▸ Goal: Set down word for word the stretch of the Hadoop word-count post below, from "Reputation: 31" through "as input file.".

** Start Reading text **

Reputation: 31
I have 4 files in a folder and the folder location is my input path argument. I need to find word count of each file individually and should write to the file with same name as input file.
I have written mapper class which gives the output correctly to specified file. But, that is not being processed by reducer. What i did wrong is - I didnt use 'context' while writing output of mapper, so empty is passed to reducer and blank output produced. But, mapper executed as desired and kept the files at the correct location with expected file names. I want shuffle and sort & reducer to work on these files / those files to passed to reducer. Please correct me. Thanks.
Mapper
package com.oracle.hadoop.multiwordcount;
import java.io.IOException;
import org.apache.hadoop.fs.Path;
import org.apache.hadoop.io.LongWritable;
import org.apache.hadoop.io.Text;
import org.apache.hadoop.mapreduce.InputSplit;
import org.apache.hadoop.mapreduce.Mapper;
import org.apache.hadoop.mapreduce.RecordWriter;
import org.apache.hadoop.mapreduce.TaskAttemptContext;
import org.apache.hadoop.mapreduce.lib.input.FileSplit;
import org.apache.hadoop.mapreduce.lib.output.FileOutputFormat;
import org.apache.hadoop.mapreduce.lib.output.TextOutputFormat;
public class MultiWordCountMapper extends
Mapper<LongWritable, Text, Text, LongWritable> {
protected String filenamekey;
private RecordWriter<Text, LongWritable> writer;
protected void map(LongWritable key, Text value, Context context)

** End Reading text **
** Start Data extract **

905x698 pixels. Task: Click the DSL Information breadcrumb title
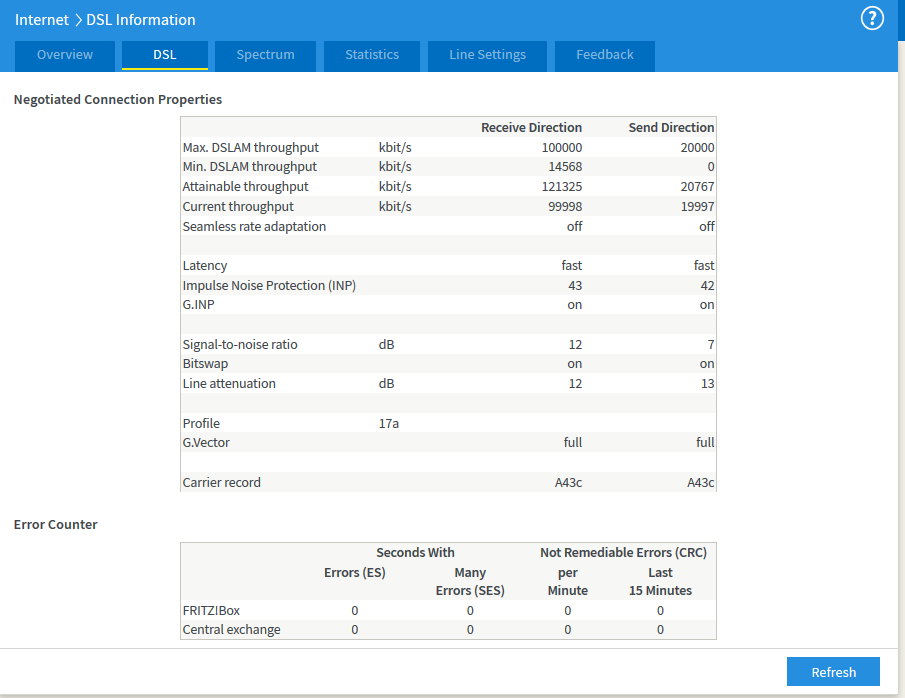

** End Data extract **

▸ Result of this task:
Reputation: 31
I have 4 files in a folder and the folder location is my input path argument. I need to find word count of each file individually and should write to the file with same name as input file.